● **What you need to do**
Only the lines from the one holding "Screen dimensions: 677x380" through the end of the records below are to be reproduced exactly, and pictures are to be omitted.

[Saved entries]
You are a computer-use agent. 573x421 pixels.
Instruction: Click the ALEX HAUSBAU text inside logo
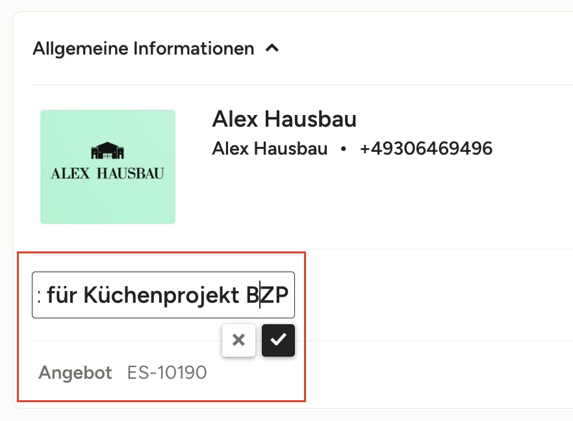[107, 173]
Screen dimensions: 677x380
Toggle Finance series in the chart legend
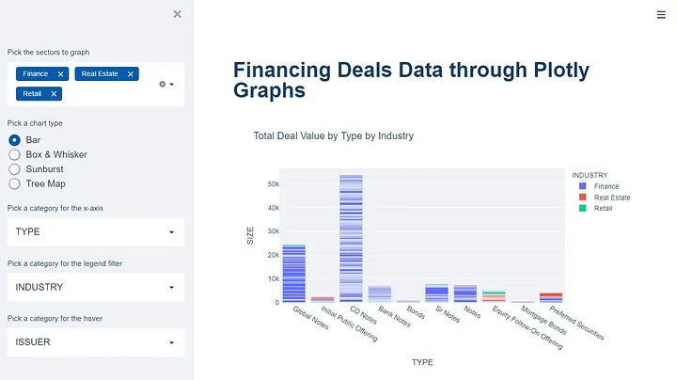606,186
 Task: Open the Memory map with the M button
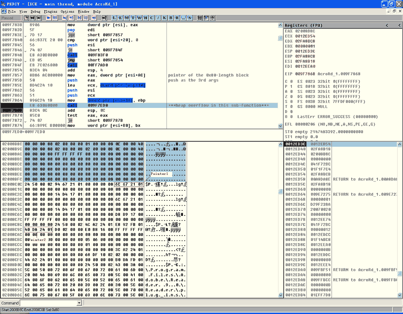[x=127, y=18]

● **Written reply**
Screen dimensions: 677x380
Toggle Finance series in the chart legend
606,186
 Task: Open the Memory map with the M button
[x=127, y=18]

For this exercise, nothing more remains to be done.